## TEXT SECTION
○ ○ ○ ○ ○
New York: Researchers have identified a protein that can potently force the latent human immunodeficiency virus (HIV) viruses out of hiding and poison them on their way out, leading to potential treatments for the deadly disease.
The findings showed that galectin-9 — a human sugar-binding protein — reactivates latent HIV viruses and renders these infected cells visible to the immune system, in a process called the “shock and kill” HIV eradication strategy.
Galectin-9 works by manipulating the sugars on the surface of HIV-infected cells to deliver the signals that force latent HIV out of hiding.
“Galectin-9 binds to certain classes of sugars on the surface of cells to start a chain reaction that forces HIV out of hiding,” said lead author Mohamed Abdel-Mohsen, Scientist at Blood Systems Research Institute (BSRI) — a US based research institute.
“This sugar coating may hold the key to new therapeutics that can be harnessed to cure HIV and possibly a range of other infectious diseases,” added Abdel-Mohsen.
In addition, galectin-9 was also found to strongly increase the levels of an antiviral protein called “APOBEC3G” — a lethal mutagen that destroys the genetic code of viruses including HIV, in infected cells.
This ensures that virus that comes out of hiding at the hands of galectin-9 will be sterilised on its way out of the cell, preventing any further infection, the researchers said.
○ ○ ○ ○ ○
## INFORMATION PROVIDED
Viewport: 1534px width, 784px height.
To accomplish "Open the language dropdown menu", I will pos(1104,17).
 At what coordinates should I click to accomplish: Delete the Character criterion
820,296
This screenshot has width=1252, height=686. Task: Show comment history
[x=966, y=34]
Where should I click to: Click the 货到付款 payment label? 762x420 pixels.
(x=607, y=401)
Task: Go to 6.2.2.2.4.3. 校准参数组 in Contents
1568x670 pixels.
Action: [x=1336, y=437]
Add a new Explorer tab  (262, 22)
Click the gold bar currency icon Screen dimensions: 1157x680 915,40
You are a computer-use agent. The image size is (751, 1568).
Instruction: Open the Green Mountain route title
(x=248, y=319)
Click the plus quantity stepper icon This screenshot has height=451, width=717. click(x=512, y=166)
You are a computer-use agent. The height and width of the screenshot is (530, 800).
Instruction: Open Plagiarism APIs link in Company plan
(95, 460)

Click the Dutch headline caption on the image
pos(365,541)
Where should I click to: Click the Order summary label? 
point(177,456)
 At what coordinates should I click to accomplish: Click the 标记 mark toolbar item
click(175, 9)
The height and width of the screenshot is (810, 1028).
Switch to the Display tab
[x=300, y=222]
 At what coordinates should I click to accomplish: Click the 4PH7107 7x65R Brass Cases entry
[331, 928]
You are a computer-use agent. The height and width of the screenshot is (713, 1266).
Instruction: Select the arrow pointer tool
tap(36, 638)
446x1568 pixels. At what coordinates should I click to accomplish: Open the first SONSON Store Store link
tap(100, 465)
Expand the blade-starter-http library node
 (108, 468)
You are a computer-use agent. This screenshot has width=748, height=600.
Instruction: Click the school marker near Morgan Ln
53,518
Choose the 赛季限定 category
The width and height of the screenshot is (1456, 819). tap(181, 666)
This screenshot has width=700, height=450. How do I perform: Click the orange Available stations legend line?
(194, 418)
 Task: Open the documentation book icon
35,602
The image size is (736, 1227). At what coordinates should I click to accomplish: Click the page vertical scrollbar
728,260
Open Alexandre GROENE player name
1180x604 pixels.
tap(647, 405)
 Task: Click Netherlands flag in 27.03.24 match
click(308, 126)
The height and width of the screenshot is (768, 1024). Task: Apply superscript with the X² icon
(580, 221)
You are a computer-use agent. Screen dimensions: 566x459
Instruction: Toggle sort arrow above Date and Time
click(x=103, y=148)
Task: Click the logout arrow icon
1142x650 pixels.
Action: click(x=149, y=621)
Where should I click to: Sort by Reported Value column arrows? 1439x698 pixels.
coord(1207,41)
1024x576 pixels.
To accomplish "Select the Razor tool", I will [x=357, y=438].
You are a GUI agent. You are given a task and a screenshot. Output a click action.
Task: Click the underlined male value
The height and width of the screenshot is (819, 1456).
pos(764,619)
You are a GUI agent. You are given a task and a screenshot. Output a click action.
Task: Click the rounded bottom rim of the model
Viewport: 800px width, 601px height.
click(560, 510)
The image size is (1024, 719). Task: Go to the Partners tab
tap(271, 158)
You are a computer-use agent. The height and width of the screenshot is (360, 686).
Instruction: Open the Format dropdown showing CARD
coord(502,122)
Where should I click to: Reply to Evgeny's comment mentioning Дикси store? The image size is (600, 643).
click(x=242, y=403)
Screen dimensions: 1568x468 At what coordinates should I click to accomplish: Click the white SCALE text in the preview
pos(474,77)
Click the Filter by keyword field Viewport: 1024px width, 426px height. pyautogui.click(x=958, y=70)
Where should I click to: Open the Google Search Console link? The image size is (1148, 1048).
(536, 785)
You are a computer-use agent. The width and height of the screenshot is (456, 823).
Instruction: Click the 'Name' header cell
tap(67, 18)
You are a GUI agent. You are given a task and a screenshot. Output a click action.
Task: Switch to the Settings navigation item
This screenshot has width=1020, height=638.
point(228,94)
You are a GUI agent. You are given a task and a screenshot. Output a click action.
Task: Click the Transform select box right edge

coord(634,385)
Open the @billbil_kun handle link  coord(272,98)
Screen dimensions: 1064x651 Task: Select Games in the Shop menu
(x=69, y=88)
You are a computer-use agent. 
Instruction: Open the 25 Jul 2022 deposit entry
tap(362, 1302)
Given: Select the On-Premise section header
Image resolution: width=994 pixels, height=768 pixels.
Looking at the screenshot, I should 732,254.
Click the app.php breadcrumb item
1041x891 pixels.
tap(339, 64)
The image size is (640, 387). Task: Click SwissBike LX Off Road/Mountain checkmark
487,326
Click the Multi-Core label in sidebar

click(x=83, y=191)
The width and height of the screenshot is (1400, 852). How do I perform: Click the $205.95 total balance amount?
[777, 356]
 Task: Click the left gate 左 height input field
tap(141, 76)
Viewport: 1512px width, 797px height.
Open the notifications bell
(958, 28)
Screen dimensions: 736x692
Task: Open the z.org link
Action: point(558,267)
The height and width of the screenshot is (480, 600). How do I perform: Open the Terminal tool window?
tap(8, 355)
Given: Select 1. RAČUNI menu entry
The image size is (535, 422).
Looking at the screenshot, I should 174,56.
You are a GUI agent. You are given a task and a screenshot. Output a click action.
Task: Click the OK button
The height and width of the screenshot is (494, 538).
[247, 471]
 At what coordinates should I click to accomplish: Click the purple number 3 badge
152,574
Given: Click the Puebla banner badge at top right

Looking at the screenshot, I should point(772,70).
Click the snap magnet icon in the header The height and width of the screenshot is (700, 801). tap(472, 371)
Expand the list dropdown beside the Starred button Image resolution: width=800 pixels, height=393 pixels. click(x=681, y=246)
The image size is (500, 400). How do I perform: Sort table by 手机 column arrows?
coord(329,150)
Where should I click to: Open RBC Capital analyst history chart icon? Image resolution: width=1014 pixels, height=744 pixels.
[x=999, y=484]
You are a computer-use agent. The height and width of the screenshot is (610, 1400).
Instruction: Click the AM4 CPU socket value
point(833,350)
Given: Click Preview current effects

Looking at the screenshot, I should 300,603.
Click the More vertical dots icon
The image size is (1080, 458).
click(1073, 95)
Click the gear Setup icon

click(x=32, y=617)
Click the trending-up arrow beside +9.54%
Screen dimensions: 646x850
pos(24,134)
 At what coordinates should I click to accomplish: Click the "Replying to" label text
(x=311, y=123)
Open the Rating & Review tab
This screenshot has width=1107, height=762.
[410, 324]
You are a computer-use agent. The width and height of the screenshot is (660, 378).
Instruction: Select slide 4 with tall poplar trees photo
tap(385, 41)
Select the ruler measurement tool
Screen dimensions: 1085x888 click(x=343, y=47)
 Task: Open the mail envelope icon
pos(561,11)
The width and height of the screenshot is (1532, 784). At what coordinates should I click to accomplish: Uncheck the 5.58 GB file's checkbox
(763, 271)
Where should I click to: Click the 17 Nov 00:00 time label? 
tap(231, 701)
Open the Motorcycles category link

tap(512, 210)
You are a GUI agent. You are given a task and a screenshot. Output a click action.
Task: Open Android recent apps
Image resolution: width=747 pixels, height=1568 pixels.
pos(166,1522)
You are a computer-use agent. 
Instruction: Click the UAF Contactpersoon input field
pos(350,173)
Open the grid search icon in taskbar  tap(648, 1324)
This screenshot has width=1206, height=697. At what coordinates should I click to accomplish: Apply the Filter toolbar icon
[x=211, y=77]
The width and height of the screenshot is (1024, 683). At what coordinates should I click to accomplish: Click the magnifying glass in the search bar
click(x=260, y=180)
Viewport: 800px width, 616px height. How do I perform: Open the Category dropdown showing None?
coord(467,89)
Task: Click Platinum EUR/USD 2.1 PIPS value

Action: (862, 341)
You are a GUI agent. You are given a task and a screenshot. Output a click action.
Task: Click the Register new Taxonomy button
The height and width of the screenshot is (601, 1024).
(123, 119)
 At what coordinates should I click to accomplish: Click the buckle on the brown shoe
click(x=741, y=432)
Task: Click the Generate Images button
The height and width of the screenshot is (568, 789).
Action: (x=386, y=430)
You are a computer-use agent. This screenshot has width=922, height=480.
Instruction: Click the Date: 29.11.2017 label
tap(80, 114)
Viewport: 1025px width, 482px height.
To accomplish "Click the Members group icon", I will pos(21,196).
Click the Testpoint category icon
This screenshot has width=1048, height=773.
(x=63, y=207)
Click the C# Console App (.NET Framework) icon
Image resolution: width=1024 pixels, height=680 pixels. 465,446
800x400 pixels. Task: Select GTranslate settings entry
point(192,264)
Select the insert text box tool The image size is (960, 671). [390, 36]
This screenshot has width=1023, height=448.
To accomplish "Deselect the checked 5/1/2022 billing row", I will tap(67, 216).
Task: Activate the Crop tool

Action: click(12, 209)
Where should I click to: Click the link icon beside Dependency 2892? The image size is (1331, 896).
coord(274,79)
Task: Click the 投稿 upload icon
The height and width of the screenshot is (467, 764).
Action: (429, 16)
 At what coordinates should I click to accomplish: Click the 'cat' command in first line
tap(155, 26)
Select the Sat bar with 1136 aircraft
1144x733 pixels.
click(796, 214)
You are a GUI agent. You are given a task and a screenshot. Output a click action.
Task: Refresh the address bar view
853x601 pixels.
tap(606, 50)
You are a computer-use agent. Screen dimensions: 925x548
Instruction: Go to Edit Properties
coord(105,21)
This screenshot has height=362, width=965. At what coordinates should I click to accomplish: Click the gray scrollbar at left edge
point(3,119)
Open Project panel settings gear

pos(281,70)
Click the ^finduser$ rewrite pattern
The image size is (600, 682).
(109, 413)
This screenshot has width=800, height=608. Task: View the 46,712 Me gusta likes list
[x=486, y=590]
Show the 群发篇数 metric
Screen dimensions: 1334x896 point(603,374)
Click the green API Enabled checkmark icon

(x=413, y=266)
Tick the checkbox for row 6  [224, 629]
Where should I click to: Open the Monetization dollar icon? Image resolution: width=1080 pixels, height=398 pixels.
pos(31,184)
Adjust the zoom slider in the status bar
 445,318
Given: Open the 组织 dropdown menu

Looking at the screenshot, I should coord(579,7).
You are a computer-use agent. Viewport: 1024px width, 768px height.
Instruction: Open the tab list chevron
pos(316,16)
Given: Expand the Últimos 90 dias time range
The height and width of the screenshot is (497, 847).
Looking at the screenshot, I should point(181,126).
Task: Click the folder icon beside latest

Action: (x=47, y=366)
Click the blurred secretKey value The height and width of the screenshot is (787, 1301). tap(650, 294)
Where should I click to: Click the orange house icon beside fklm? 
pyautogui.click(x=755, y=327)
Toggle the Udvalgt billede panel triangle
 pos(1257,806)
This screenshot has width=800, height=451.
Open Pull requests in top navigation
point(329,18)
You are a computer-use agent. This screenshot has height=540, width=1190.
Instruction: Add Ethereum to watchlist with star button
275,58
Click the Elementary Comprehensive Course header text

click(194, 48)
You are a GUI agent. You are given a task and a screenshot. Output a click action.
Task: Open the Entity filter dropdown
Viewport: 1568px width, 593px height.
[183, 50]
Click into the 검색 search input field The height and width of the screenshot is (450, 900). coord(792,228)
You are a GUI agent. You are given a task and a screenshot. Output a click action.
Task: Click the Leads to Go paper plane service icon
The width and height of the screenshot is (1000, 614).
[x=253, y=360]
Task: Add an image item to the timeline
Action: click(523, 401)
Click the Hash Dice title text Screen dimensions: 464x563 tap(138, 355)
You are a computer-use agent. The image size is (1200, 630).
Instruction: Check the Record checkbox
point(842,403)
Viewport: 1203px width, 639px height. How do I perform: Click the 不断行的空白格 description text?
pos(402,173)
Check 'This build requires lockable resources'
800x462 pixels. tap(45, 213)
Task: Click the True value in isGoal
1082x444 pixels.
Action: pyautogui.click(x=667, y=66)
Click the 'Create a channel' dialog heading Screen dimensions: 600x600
○ ○ ○ ○ ○
## TASK DETAILS
Rewrite the text about galectin-9 and HIV from "New York: Researchers" up to and including "based research institute.", substituting "dormant" for every occurrence of "latent". Rely solely on the text about galectin-9 and HIV.

## EXERCISE ANSWER
New York: Researchers have identified a protein that can potently force the dormant human immunodeficiency virus (HIV) viruses out of hiding and poison them on their way out, leading to potential treatments for the deadly disease.
The findings showed that galectin-9 — a human sugar-binding protein — reactivates dormant HIV viruses and renders these infected cells visible to the immune system, in a process called the “shock and kill” HIV eradication strategy.
Galectin-9 works by manipulating the sugars on the surface of HIV-infected cells to deliver the signals that force dormant HIV out of hiding.
“Galectin-9 binds to certain classes of sugars on the surface of cells to start a chain reaction that forces HIV out of hiding,” said lead author Mohamed Abdel-Mohsen, Scientist at Blood Systems Research Institute (BSRI) — a US based research institute.